§ Record excerpts
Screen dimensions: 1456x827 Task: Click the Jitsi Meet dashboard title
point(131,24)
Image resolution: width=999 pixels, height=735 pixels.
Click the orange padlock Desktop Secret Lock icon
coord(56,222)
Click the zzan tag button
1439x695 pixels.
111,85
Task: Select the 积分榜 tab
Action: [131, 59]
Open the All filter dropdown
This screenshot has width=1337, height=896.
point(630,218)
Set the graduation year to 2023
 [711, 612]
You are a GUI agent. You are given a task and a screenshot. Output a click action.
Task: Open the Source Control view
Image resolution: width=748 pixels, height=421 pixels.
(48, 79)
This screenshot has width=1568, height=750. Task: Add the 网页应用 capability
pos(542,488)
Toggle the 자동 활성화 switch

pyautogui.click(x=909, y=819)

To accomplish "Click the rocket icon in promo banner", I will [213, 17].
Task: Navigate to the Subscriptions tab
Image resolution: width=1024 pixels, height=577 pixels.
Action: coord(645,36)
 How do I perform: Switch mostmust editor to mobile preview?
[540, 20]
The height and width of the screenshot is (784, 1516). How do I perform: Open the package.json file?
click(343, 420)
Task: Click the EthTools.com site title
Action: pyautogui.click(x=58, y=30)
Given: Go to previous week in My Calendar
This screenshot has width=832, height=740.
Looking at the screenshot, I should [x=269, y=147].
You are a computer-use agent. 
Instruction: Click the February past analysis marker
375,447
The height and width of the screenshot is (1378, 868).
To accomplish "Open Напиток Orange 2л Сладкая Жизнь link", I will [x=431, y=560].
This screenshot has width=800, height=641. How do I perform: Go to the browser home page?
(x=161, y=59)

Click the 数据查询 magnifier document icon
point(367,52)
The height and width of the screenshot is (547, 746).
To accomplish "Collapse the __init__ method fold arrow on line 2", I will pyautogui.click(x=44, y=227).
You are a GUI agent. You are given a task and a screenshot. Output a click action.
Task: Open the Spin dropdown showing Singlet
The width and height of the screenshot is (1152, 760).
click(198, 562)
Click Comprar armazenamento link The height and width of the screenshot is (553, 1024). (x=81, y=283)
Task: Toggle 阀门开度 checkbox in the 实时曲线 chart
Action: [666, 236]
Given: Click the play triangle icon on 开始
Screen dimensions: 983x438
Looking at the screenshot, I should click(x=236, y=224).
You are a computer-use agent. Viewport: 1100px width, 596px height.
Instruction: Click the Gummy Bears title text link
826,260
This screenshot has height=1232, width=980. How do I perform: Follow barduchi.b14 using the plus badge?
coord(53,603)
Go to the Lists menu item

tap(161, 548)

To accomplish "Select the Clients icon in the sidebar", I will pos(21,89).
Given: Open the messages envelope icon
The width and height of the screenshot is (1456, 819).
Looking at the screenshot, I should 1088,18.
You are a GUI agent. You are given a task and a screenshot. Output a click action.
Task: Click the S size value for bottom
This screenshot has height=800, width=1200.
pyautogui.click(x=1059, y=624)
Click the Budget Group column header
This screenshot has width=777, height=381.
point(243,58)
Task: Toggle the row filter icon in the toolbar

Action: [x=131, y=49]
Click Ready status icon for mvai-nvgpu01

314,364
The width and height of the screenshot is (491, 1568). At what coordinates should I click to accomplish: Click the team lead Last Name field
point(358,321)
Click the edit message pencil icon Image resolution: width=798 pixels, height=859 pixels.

§ Exercise goal
Extract every line of the entries above that contains the string "pyautogui".

§ Exercise output
pyautogui.click(x=909, y=819)
Action: pyautogui.click(x=58, y=30)
To accomplish "Collapse the __init__ method fold arrow on line 2", I will pyautogui.click(x=44, y=227).
pyautogui.click(x=1059, y=624)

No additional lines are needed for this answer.